§ Problem description
Find every line of the records that has "Update" and return it.

>>>

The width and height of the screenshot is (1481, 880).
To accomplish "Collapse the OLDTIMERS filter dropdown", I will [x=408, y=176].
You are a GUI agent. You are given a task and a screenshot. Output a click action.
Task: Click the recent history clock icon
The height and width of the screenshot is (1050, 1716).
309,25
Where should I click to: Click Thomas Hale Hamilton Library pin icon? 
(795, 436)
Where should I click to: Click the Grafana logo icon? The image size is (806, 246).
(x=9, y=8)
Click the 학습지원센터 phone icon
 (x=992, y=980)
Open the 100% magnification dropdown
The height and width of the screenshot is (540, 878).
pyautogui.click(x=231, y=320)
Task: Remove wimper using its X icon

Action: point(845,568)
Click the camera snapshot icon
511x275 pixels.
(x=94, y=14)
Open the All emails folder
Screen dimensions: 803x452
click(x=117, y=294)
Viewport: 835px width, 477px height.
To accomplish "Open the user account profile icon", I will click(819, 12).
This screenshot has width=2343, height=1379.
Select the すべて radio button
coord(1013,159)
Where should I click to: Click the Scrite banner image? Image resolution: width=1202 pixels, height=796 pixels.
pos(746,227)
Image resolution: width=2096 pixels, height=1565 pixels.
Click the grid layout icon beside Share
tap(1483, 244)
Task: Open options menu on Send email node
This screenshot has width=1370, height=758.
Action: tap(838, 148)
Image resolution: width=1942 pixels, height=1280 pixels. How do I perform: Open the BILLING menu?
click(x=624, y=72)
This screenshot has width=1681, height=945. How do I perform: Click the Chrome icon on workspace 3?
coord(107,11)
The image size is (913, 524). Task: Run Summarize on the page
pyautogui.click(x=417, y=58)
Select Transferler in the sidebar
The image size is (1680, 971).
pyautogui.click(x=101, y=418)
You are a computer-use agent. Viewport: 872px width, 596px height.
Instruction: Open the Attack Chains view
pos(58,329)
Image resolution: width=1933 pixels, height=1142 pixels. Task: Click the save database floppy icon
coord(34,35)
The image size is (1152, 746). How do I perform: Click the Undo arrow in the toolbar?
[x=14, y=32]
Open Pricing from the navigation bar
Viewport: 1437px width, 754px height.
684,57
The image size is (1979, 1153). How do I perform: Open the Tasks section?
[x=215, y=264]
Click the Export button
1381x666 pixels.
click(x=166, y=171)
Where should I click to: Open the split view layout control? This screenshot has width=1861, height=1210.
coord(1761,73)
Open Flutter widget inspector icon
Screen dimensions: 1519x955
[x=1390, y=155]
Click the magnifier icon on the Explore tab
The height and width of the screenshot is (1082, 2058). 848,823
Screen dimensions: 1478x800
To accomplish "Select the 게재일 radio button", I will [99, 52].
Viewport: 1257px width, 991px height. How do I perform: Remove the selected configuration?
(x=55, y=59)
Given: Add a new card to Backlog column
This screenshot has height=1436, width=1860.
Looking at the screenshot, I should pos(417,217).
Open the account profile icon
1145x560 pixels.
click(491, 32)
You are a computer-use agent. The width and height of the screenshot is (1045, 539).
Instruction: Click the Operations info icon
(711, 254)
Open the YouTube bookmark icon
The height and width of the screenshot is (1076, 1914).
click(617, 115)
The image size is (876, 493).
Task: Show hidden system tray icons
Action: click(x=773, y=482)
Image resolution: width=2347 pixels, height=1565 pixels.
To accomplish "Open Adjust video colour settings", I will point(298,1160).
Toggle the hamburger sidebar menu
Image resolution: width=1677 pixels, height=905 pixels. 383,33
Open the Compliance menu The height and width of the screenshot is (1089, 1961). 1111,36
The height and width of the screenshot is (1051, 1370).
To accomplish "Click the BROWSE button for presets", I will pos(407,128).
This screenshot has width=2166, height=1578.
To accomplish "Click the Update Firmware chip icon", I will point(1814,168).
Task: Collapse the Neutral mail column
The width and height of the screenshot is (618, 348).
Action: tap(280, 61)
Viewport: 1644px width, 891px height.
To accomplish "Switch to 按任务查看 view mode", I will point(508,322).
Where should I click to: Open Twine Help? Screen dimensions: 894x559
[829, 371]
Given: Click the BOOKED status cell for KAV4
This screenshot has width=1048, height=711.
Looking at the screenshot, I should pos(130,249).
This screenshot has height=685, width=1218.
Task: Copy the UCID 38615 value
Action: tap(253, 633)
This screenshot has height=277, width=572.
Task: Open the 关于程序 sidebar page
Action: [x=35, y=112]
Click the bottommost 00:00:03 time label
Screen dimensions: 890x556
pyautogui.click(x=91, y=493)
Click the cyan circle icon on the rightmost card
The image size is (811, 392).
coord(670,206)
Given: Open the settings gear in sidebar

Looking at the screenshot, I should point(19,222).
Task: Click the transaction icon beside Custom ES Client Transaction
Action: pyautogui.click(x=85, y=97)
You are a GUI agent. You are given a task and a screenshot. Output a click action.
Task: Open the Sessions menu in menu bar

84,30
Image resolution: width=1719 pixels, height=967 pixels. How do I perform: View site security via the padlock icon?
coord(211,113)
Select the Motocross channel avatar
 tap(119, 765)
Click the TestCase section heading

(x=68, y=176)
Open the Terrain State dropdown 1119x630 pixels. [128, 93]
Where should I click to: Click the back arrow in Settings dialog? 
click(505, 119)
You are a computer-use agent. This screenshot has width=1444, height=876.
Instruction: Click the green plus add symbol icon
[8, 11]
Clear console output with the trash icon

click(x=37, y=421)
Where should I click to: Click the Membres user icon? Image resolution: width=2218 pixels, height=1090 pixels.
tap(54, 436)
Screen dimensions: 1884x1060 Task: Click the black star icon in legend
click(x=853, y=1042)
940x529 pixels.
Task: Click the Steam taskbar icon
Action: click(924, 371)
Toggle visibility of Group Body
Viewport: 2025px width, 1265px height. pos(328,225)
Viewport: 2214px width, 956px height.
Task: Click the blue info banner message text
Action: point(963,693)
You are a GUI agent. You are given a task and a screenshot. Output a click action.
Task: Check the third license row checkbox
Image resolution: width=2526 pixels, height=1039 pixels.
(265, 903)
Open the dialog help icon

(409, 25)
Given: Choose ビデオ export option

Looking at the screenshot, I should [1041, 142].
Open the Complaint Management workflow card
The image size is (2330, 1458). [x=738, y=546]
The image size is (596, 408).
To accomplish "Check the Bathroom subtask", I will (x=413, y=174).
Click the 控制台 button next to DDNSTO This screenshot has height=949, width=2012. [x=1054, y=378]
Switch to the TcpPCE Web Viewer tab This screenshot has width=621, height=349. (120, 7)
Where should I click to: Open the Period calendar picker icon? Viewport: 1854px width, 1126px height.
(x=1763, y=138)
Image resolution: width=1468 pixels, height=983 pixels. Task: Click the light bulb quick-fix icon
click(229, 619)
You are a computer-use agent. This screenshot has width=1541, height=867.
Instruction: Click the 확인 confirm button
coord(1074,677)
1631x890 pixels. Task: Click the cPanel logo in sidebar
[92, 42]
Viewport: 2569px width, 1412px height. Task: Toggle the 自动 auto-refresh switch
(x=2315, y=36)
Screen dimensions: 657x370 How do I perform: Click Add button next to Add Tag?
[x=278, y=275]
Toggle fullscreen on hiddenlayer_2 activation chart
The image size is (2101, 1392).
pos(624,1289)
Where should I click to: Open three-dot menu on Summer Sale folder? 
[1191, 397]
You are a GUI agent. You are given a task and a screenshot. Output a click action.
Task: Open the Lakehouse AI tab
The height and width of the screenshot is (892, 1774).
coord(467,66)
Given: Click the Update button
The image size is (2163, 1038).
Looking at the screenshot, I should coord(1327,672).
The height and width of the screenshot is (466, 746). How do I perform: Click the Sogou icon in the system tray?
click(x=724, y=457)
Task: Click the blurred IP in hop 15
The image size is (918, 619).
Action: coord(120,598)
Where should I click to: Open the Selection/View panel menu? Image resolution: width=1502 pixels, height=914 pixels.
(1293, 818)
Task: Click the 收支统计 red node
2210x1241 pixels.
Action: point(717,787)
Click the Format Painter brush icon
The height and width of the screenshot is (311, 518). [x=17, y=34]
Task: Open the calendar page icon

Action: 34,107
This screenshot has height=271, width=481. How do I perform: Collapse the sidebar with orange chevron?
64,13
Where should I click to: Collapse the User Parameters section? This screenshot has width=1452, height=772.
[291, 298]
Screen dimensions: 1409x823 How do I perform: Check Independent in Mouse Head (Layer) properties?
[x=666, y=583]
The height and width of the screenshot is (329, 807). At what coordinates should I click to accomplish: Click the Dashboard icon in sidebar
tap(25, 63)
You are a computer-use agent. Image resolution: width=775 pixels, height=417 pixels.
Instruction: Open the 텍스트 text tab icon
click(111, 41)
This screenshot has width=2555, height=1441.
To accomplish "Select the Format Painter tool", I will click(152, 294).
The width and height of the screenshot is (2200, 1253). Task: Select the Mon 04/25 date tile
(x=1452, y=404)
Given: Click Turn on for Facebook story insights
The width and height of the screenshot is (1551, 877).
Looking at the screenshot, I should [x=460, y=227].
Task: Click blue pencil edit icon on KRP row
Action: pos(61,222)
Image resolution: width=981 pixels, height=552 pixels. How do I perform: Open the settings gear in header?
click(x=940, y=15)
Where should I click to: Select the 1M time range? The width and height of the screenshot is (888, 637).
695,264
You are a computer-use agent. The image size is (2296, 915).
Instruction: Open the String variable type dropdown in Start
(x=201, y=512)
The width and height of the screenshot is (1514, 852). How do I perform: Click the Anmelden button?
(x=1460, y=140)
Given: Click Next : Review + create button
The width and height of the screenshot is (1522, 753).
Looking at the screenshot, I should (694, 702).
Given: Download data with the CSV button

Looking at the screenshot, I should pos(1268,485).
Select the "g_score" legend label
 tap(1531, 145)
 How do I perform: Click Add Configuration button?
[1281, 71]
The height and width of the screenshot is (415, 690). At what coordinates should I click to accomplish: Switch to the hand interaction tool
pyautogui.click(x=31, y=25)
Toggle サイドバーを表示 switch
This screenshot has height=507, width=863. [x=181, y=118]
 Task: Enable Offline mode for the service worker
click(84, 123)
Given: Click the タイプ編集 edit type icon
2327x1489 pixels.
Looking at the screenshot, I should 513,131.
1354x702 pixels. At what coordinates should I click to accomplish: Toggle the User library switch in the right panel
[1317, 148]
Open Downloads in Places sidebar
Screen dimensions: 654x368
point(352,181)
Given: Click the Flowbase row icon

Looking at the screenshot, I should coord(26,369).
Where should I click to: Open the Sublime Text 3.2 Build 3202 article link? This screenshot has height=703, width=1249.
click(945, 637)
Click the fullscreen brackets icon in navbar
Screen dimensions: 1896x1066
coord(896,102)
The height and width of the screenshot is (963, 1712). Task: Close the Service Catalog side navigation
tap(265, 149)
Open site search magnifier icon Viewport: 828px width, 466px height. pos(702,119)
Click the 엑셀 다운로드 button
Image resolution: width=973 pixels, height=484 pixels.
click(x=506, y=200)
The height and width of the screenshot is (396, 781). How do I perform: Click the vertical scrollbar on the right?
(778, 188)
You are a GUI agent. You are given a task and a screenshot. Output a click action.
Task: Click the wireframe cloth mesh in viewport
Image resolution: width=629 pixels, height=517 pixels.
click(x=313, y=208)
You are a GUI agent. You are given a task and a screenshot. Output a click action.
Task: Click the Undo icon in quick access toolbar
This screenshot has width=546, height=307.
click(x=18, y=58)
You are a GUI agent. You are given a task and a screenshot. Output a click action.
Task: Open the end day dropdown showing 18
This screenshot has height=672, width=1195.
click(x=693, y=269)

<<<

§ Answer space
To accomplish "Click the Update Firmware chip icon", I will point(1814,168).
Given: Click the Update button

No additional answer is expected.